→ **Problem details**: Retype the lines of the records below without any change, starting at the line containing "Switch to the Export tab" and ending at the line containing "Image resolution: width=1565", with both of those lines included.

-- start of Recorded information --

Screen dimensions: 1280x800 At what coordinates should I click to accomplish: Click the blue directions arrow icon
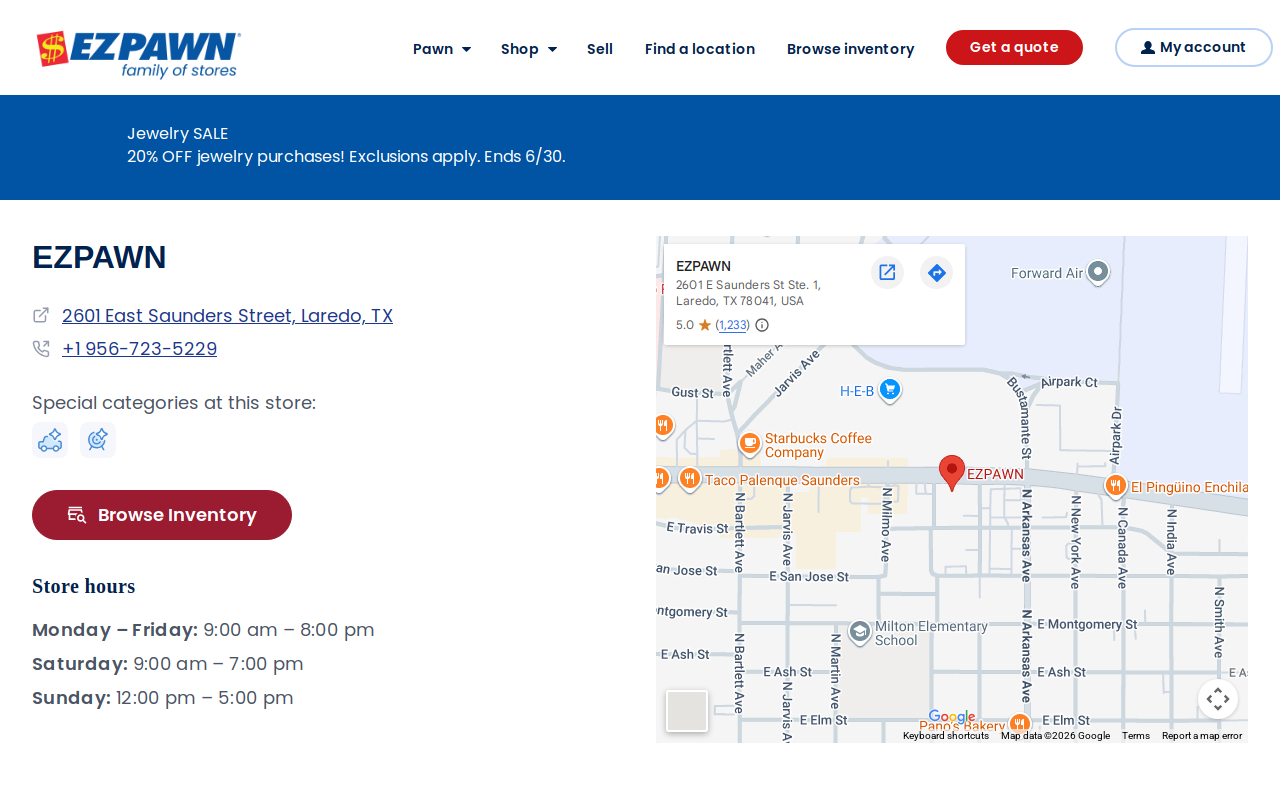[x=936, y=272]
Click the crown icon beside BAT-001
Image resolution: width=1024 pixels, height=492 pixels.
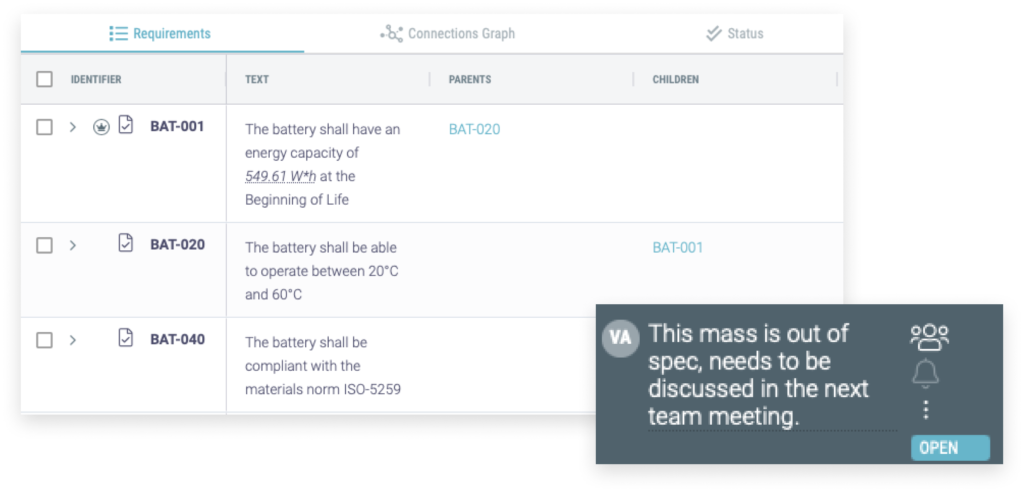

-- end of Recorded information --
-- start of Recorded information --

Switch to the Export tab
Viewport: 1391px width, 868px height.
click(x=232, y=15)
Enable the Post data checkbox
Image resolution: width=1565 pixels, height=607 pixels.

-- end of Recorded information --

→ **Exercise output**:
Switch to the Export tab
Viewport: 1391px width, 868px height.
click(x=232, y=15)
Enable the Post data checkbox
Image resolution: width=1565 pixels, height=607 pixels.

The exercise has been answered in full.